The goal, as laid out by co-founders (and siblings) Sonia and Pawan Marwaha, is to adjust things like pricing and reservation availability in a way that maximizes revenue. For example, a restaurant might be so crowded that it’s turning people away between 8 and 10 pm, but it’s half-empty at 6 — so wouldn’t it make sense to encourage people to show up earlier, and maybe offer them better deals if they do?

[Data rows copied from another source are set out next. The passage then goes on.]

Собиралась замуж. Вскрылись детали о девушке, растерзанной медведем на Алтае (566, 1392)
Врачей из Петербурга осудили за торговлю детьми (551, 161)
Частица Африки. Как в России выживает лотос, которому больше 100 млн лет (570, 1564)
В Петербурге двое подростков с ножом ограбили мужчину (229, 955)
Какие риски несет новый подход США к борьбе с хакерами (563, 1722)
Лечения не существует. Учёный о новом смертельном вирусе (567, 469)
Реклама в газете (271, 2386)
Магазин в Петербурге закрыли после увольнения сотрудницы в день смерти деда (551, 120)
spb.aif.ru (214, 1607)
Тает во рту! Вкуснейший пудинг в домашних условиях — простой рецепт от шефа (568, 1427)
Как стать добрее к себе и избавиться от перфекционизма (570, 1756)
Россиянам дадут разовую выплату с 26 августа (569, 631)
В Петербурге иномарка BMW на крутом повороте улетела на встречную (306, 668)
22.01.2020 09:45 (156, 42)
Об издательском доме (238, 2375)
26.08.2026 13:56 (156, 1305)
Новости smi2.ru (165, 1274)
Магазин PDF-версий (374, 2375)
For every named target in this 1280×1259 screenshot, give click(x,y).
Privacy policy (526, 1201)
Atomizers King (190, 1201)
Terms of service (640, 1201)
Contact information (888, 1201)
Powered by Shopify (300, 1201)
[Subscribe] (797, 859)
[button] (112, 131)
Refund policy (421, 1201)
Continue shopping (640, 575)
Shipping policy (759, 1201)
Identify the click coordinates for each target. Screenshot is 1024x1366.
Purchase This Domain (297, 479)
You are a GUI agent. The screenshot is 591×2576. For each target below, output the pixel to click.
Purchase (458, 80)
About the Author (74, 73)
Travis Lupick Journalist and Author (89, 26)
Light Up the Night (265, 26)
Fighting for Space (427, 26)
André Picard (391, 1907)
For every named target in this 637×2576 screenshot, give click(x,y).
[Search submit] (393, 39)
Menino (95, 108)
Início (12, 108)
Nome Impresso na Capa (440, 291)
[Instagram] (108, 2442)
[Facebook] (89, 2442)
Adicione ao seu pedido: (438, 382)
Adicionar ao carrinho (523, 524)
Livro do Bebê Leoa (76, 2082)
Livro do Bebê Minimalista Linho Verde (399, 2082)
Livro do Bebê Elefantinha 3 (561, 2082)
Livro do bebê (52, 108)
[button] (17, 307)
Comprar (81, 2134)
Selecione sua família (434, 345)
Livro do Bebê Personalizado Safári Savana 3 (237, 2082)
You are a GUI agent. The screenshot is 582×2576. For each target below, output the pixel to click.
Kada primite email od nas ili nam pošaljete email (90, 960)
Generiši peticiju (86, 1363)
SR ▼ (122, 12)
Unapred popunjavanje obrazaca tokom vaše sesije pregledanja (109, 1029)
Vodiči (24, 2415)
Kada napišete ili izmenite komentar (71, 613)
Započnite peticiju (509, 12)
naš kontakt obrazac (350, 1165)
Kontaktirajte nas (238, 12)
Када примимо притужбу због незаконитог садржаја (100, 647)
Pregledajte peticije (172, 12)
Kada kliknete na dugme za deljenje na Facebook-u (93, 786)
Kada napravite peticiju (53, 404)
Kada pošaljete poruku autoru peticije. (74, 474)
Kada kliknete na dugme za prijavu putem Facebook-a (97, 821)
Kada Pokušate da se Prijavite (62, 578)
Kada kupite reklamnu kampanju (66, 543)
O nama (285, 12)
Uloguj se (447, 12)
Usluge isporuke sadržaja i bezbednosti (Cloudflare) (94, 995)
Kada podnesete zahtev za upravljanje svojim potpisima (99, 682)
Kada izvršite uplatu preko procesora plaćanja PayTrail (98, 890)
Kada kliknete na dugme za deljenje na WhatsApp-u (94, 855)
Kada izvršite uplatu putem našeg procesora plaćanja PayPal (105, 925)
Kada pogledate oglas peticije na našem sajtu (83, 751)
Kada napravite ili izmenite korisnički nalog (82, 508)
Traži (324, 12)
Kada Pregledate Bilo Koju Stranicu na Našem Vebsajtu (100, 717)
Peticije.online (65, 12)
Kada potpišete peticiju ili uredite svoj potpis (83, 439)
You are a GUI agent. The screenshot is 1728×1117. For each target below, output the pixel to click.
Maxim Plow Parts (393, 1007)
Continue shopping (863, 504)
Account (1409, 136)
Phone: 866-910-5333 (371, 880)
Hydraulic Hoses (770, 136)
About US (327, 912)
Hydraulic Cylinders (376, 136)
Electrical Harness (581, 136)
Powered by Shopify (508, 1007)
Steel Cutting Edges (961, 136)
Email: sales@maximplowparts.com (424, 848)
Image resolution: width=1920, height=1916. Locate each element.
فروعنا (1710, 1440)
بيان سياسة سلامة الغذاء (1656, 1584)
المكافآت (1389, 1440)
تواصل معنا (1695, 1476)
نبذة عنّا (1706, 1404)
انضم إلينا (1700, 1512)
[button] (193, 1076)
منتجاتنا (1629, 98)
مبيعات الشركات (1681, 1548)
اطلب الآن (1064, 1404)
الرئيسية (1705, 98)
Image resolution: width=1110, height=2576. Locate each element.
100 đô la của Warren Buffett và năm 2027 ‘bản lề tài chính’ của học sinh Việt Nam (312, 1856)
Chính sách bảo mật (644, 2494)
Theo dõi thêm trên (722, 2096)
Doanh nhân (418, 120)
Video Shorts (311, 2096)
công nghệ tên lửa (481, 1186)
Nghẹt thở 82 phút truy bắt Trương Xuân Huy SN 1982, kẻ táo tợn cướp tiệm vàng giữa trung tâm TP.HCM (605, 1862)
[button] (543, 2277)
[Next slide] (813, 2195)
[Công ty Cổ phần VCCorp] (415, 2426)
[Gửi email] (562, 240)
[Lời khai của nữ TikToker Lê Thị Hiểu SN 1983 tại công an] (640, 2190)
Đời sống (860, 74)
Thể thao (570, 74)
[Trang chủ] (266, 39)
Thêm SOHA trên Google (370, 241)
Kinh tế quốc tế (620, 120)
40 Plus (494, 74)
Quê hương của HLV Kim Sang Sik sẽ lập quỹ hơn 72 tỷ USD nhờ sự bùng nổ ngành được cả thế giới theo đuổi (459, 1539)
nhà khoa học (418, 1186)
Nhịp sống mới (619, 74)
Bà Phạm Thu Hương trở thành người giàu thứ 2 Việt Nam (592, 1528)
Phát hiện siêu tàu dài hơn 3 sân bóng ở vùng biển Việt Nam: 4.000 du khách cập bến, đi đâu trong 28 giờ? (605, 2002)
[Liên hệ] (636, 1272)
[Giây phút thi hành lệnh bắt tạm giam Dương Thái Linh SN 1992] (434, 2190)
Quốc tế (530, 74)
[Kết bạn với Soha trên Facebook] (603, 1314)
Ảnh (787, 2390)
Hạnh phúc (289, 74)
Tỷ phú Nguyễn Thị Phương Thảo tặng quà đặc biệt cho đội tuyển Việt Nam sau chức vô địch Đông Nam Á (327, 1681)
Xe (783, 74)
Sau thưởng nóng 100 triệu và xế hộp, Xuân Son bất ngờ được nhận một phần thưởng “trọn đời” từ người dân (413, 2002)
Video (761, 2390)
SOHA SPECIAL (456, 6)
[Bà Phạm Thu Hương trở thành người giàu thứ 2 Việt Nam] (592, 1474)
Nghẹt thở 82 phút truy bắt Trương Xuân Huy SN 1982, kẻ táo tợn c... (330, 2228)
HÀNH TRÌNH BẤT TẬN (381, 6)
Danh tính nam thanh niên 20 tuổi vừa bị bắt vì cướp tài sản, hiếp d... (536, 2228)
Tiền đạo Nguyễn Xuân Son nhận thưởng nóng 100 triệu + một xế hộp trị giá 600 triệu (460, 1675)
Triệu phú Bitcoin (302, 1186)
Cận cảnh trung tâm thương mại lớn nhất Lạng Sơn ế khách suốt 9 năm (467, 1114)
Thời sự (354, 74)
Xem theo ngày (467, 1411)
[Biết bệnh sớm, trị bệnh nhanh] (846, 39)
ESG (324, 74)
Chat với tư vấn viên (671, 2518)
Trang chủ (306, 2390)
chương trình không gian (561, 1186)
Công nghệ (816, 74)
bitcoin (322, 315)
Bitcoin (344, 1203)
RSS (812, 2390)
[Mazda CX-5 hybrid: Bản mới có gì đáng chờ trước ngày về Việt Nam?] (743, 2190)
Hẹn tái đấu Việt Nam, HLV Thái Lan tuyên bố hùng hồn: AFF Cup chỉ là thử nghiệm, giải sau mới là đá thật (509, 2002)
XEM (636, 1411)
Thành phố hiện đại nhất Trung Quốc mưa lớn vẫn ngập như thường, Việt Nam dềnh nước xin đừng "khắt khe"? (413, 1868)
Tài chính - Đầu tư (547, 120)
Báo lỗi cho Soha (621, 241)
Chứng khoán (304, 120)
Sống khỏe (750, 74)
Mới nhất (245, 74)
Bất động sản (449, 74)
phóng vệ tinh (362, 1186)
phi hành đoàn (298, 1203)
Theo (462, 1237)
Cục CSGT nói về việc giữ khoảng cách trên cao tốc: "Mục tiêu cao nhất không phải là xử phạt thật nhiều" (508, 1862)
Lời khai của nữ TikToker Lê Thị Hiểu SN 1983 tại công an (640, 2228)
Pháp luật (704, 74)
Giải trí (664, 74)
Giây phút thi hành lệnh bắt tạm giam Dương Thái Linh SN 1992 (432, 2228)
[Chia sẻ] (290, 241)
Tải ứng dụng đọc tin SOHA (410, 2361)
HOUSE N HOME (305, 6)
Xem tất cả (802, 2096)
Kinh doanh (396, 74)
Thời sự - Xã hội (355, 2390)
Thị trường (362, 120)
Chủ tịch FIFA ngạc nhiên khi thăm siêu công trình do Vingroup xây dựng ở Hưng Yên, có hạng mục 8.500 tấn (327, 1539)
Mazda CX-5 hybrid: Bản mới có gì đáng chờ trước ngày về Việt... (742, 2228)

Pawan (who’s also the company’s “chief grabber”) and Sonia gave me a quick tour of the RezGuru dashboard, which highlights things like a restaurant’s current revenue, as well as revenue averaged out across each available seat per hour. Restaurants identify the numbers that they want to maximize, then RezGuru will create pricing strategies for different times of day to make that happen, complete with detailed predictions about how performance will change.

Sonia told me that RezGuru makes those forecasts based on 21 different data points. Some of the data comes from the restaurants themselves (RezGuru can integrate with their point-of-sale systems), while some of it is external, including things like upcoming events and weather.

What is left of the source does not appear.